# About this exercise
Could you restate all of the entries, word for word?

━━ Exercise materials

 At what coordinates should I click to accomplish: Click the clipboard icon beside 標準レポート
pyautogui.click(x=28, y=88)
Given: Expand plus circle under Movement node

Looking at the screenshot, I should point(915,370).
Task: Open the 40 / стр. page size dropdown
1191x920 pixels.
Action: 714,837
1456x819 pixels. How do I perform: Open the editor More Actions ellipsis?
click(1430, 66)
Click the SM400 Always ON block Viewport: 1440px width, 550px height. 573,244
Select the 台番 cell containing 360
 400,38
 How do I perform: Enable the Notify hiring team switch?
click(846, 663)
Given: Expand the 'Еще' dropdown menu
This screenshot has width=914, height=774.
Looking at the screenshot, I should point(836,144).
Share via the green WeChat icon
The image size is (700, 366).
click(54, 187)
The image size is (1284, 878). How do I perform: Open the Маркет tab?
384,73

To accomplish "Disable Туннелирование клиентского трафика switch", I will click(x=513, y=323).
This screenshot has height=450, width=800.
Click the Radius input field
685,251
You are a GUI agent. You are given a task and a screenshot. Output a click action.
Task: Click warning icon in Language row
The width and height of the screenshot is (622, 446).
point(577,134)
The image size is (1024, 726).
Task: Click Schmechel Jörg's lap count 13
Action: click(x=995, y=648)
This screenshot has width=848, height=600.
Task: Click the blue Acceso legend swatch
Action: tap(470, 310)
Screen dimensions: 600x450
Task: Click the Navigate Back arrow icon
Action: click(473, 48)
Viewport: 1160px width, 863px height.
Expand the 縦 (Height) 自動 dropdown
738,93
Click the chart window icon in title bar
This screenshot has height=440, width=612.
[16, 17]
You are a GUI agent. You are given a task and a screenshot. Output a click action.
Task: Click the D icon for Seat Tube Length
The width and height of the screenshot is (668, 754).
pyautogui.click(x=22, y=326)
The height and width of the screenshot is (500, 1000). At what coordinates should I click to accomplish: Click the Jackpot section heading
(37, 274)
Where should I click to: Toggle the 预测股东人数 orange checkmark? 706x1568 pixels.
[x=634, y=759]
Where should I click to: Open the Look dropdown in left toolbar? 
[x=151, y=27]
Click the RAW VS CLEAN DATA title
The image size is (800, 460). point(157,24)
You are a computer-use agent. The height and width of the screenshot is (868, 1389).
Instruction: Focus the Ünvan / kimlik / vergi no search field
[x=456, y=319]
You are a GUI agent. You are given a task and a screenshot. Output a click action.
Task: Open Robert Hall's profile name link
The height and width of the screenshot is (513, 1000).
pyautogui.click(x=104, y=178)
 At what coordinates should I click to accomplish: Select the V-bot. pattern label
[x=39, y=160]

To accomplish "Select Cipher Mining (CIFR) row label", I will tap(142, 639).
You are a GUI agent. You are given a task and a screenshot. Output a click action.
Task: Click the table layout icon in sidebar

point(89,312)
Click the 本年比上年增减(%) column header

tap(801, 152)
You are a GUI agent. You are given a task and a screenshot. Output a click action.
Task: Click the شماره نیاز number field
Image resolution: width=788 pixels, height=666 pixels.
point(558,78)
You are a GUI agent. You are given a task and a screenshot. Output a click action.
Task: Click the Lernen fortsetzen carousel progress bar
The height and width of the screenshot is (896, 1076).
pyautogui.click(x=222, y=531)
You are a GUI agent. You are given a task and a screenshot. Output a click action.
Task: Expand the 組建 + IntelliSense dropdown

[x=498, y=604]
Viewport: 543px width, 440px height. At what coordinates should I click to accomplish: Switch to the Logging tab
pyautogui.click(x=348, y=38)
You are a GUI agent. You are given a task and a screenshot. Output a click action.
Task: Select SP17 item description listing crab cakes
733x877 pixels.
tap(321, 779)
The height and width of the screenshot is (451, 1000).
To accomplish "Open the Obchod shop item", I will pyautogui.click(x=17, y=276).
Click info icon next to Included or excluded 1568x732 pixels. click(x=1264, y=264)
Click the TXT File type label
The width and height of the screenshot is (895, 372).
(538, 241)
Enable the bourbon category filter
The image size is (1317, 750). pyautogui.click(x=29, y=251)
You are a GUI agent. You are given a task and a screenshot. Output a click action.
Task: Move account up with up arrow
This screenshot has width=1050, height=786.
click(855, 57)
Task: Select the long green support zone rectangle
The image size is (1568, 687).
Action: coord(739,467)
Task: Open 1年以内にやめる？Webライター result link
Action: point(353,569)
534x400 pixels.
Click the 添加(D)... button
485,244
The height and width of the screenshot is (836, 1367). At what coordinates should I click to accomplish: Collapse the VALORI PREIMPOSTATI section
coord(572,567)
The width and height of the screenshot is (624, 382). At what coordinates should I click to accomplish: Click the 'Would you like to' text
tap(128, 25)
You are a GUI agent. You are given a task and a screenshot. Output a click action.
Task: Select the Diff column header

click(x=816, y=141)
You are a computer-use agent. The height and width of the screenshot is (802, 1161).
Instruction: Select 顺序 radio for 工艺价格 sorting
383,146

━━━━

# Task result
 At what coordinates should I click to accomplish: Click the clipboard icon beside 標準レポート
pyautogui.click(x=28, y=88)
Given: Expand plus circle under Movement node

Looking at the screenshot, I should point(915,370).
Task: Open the 40 / стр. page size dropdown
1191x920 pixels.
Action: 714,837
1456x819 pixels. How do I perform: Open the editor More Actions ellipsis?
click(1430, 66)
Click the SM400 Always ON block Viewport: 1440px width, 550px height. 573,244
Select the 台番 cell containing 360
 400,38
 How do I perform: Enable the Notify hiring team switch?
click(846, 663)
Given: Expand the 'Еще' dropdown menu
This screenshot has width=914, height=774.
Looking at the screenshot, I should point(836,144).
Share via the green WeChat icon
The image size is (700, 366).
click(54, 187)
The image size is (1284, 878). How do I perform: Open the Маркет tab?
384,73

To accomplish "Disable Туннелирование клиентского трафика switch", I will click(x=513, y=323).
This screenshot has height=450, width=800.
Click the Radius input field
685,251
You are a GUI agent. You are given a task and a screenshot. Output a click action.
Task: Click warning icon in Language row
The width and height of the screenshot is (622, 446).
point(577,134)
The image size is (1024, 726).
Task: Click Schmechel Jörg's lap count 13
Action: click(x=995, y=648)
This screenshot has width=848, height=600.
Task: Click the blue Acceso legend swatch
Action: tap(470, 310)
Screen dimensions: 600x450
Task: Click the Navigate Back arrow icon
Action: click(473, 48)
Viewport: 1160px width, 863px height.
Expand the 縦 (Height) 自動 dropdown
738,93
Click the chart window icon in title bar
This screenshot has height=440, width=612.
[16, 17]
You are a GUI agent. You are given a task and a screenshot. Output a click action.
Task: Click the D icon for Seat Tube Length
The width and height of the screenshot is (668, 754).
pyautogui.click(x=22, y=326)
The height and width of the screenshot is (500, 1000). At what coordinates should I click to accomplish: Click the Jackpot section heading
(37, 274)
Where should I click to: Toggle the 预测股东人数 orange checkmark? 706x1568 pixels.
[x=634, y=759]
Where should I click to: Open the Look dropdown in left toolbar? 
[x=151, y=27]
Click the RAW VS CLEAN DATA title
The image size is (800, 460). point(157,24)
You are a computer-use agent. The height and width of the screenshot is (868, 1389).
Instruction: Focus the Ünvan / kimlik / vergi no search field
[x=456, y=319]
You are a GUI agent. You are given a task and a screenshot. Output a click action.
Task: Open Robert Hall's profile name link
The height and width of the screenshot is (513, 1000).
pyautogui.click(x=104, y=178)
 At what coordinates should I click to accomplish: Select the V-bot. pattern label
[x=39, y=160]

To accomplish "Select Cipher Mining (CIFR) row label", I will tap(142, 639).
You are a GUI agent. You are given a task and a screenshot. Output a click action.
Task: Click the table layout icon in sidebar

point(89,312)
Click the 本年比上年增减(%) column header

tap(801, 152)
You are a GUI agent. You are given a task and a screenshot. Output a click action.
Task: Click the شماره نیاز number field
Image resolution: width=788 pixels, height=666 pixels.
point(558,78)
You are a GUI agent. You are given a task and a screenshot. Output a click action.
Task: Click the Lernen fortsetzen carousel progress bar
The height and width of the screenshot is (896, 1076).
pyautogui.click(x=222, y=531)
You are a GUI agent. You are given a task and a screenshot. Output a click action.
Task: Expand the 組建 + IntelliSense dropdown

[x=498, y=604]
Viewport: 543px width, 440px height. At what coordinates should I click to accomplish: Switch to the Logging tab
pyautogui.click(x=348, y=38)
You are a GUI agent. You are given a task and a screenshot. Output a click action.
Task: Select SP17 item description listing crab cakes
733x877 pixels.
tap(321, 779)
The height and width of the screenshot is (451, 1000).
To accomplish "Open the Obchod shop item", I will pyautogui.click(x=17, y=276).
Click info icon next to Included or excluded 1568x732 pixels. click(x=1264, y=264)
Click the TXT File type label
The width and height of the screenshot is (895, 372).
(538, 241)
Enable the bourbon category filter
The image size is (1317, 750). pyautogui.click(x=29, y=251)
You are a GUI agent. You are given a task and a screenshot. Output a click action.
Task: Move account up with up arrow
This screenshot has width=1050, height=786.
click(855, 57)
Task: Select the long green support zone rectangle
The image size is (1568, 687).
Action: coord(739,467)
Task: Open 1年以内にやめる？Webライター result link
Action: point(353,569)
534x400 pixels.
Click the 添加(D)... button
485,244
The height and width of the screenshot is (836, 1367). At what coordinates should I click to accomplish: Collapse the VALORI PREIMPOSTATI section
coord(572,567)
The width and height of the screenshot is (624, 382). At what coordinates should I click to accomplish: Click the 'Would you like to' text
tap(128, 25)
You are a GUI agent. You are given a task and a screenshot. Output a click action.
Task: Select the Diff column header

click(x=816, y=141)
You are a computer-use agent. The height and width of the screenshot is (802, 1161).
Instruction: Select 顺序 radio for 工艺价格 sorting
383,146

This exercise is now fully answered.